Collected data:
================================

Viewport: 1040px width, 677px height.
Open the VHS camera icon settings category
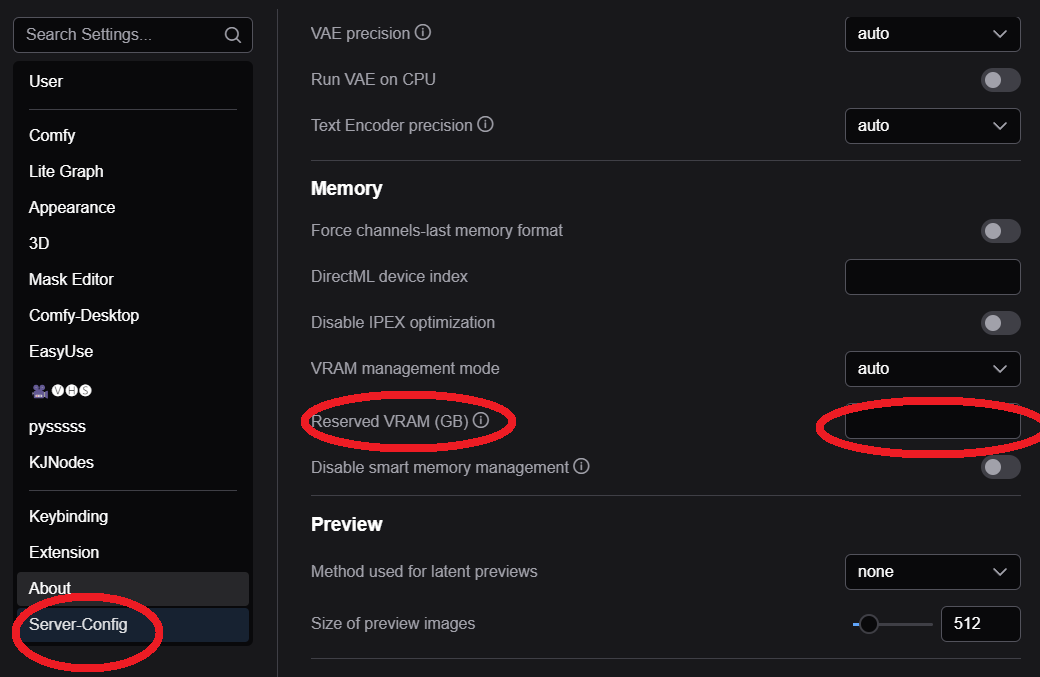pyautogui.click(x=62, y=390)
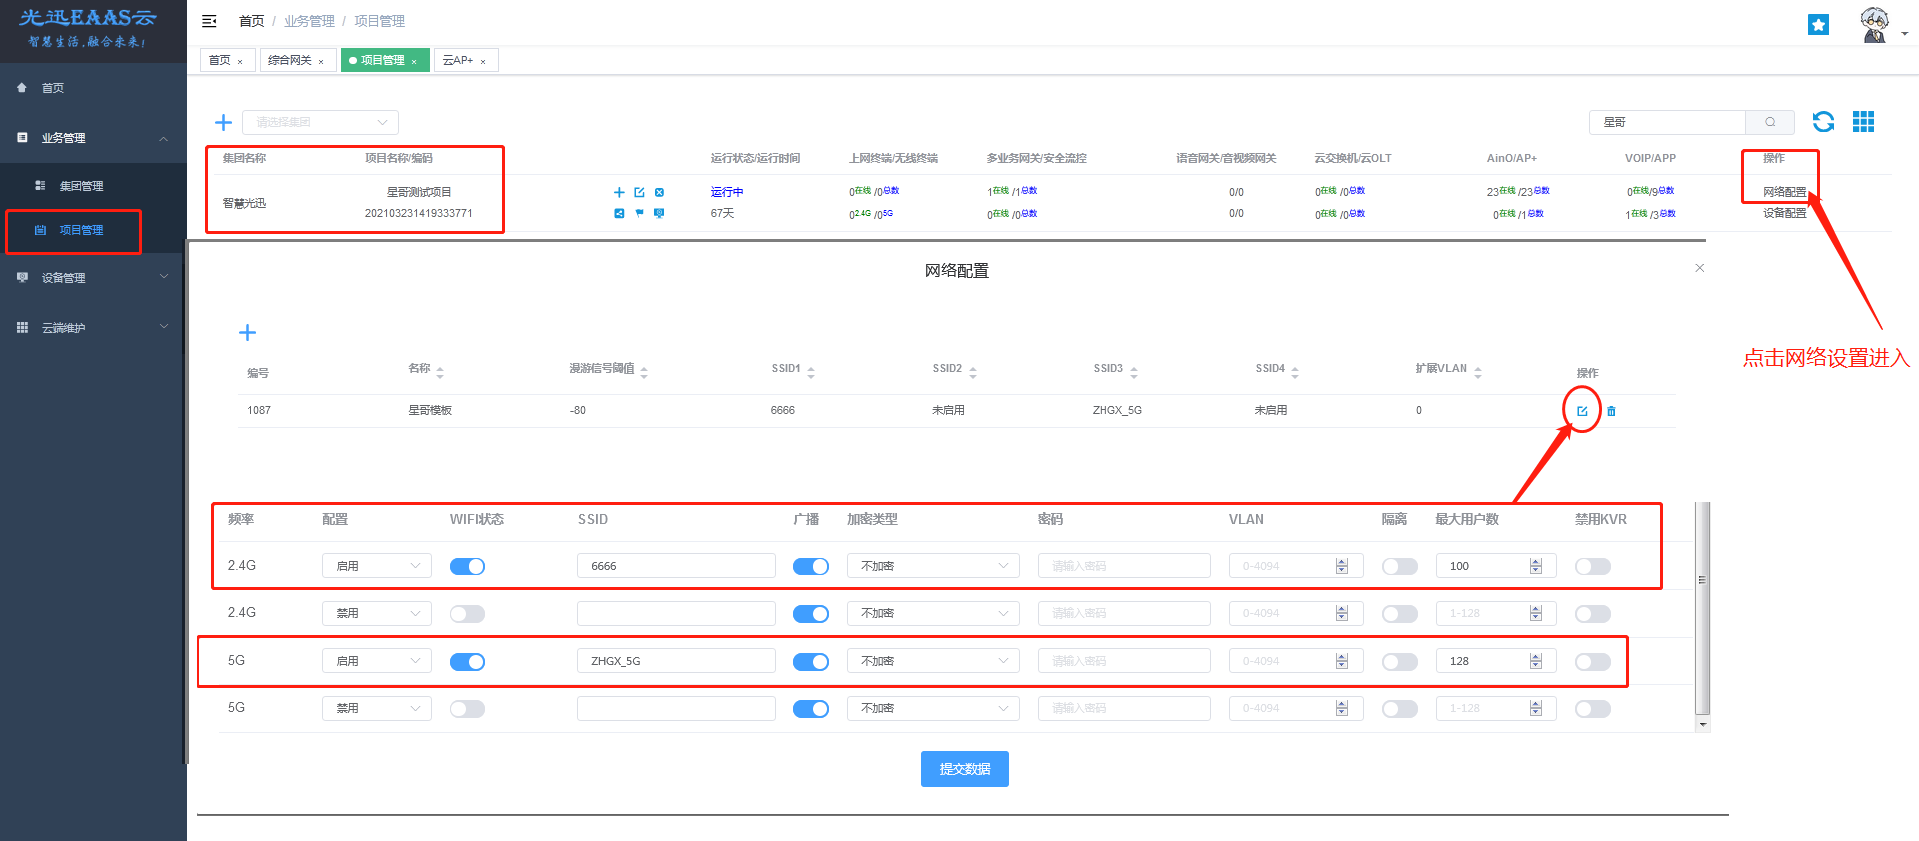The width and height of the screenshot is (1919, 841).
Task: Click the 设备配置 link
Action: click(1784, 213)
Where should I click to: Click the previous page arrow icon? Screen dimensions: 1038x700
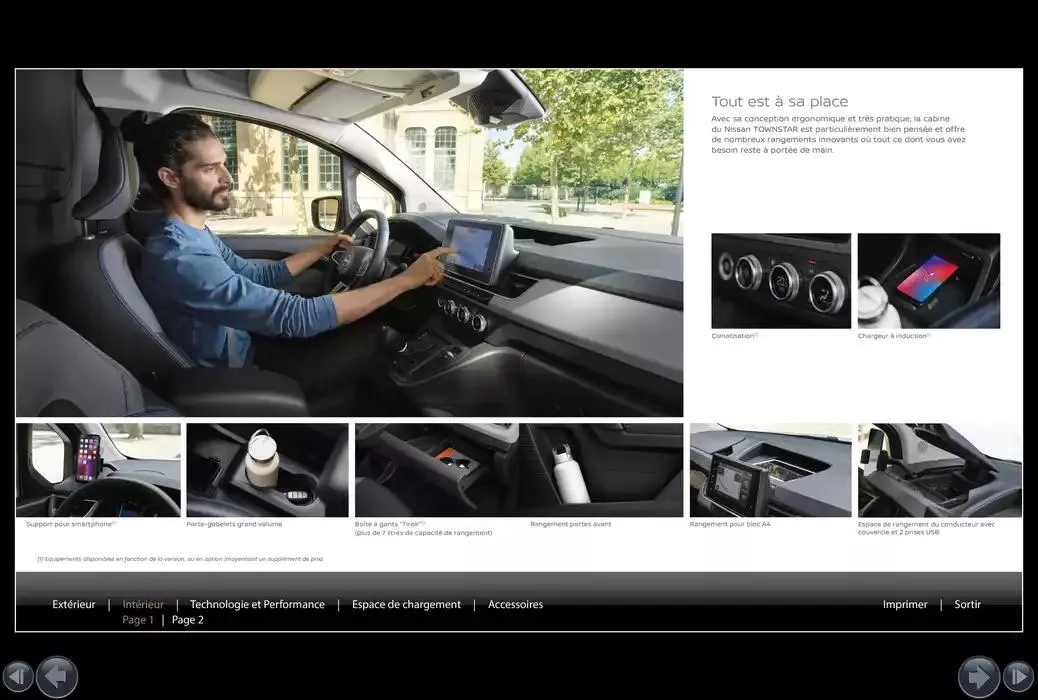(x=57, y=677)
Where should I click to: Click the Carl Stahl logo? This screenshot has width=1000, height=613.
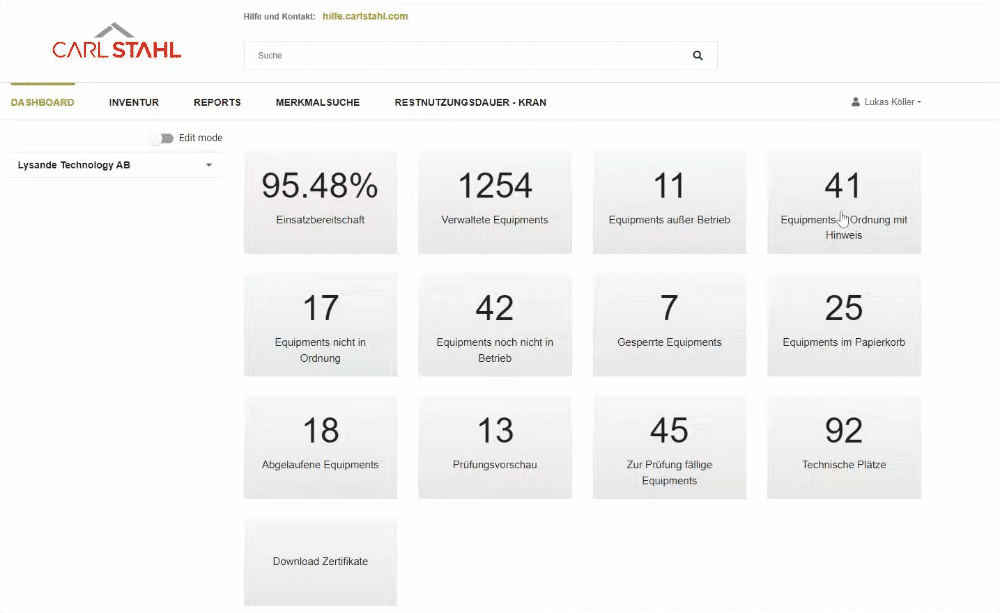[x=117, y=43]
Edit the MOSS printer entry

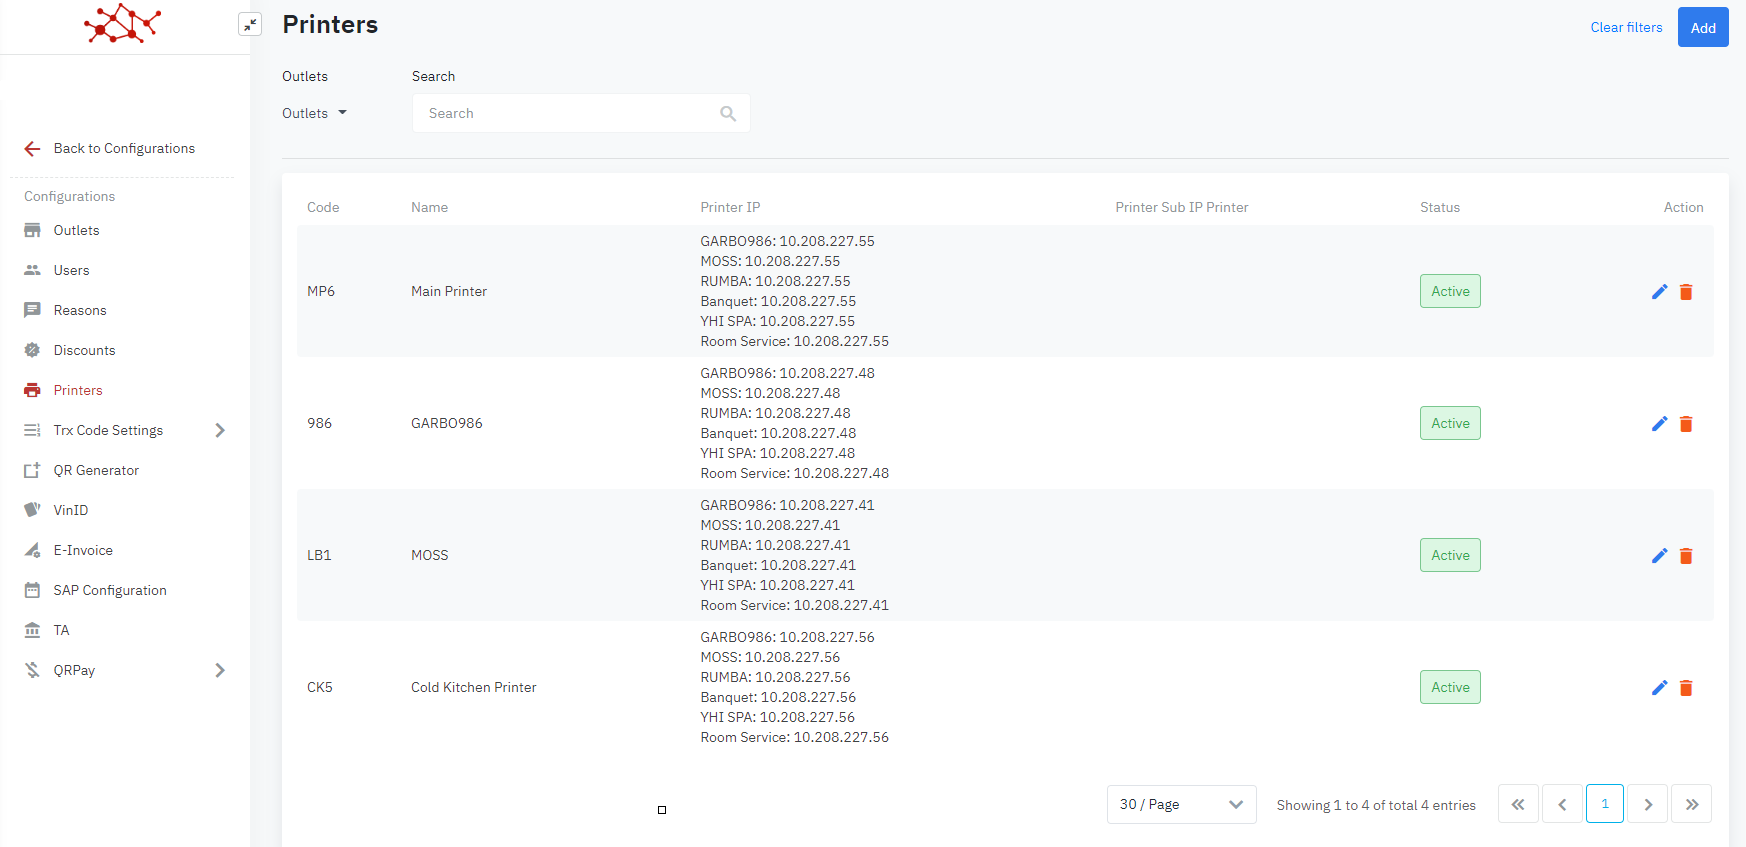(1659, 556)
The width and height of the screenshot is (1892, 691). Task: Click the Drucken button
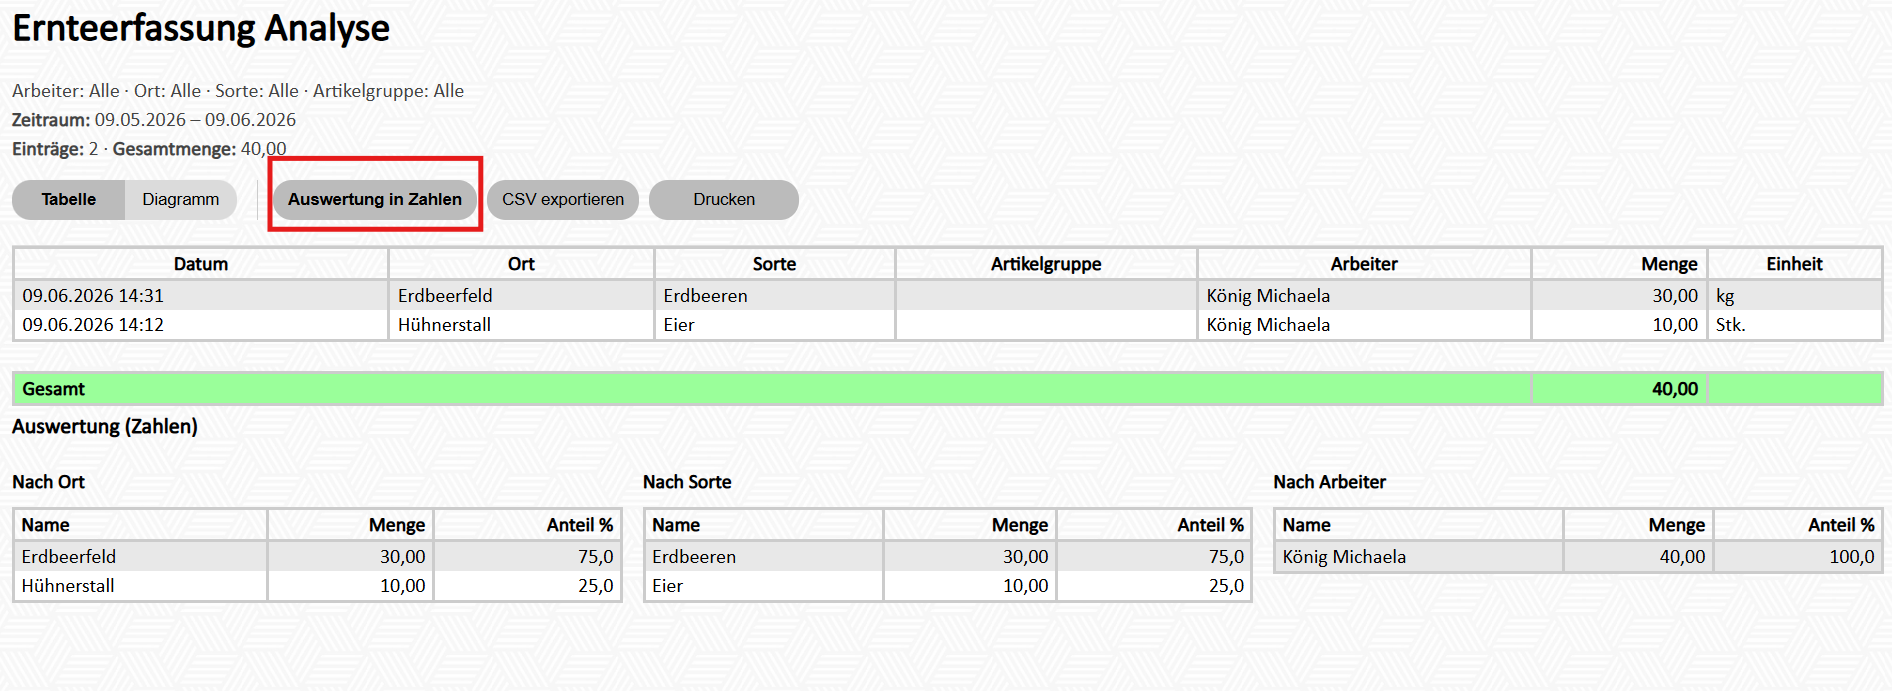[x=724, y=199]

================================

ACTION ITEM: No pictures belong in the answer. It must repeat exactly the lines from the line with "Where should I click to: Click the Carl" through the final line of the records.

RESULT FOR THIS EXERCISE:
Where should I click to: Click the Carl Stahl logo? This screenshot has width=1000, height=613.
[x=117, y=43]
Edit the MOSS printer entry

(1659, 556)
The width and height of the screenshot is (1892, 691). Task: Click the Drucken button
[x=724, y=199]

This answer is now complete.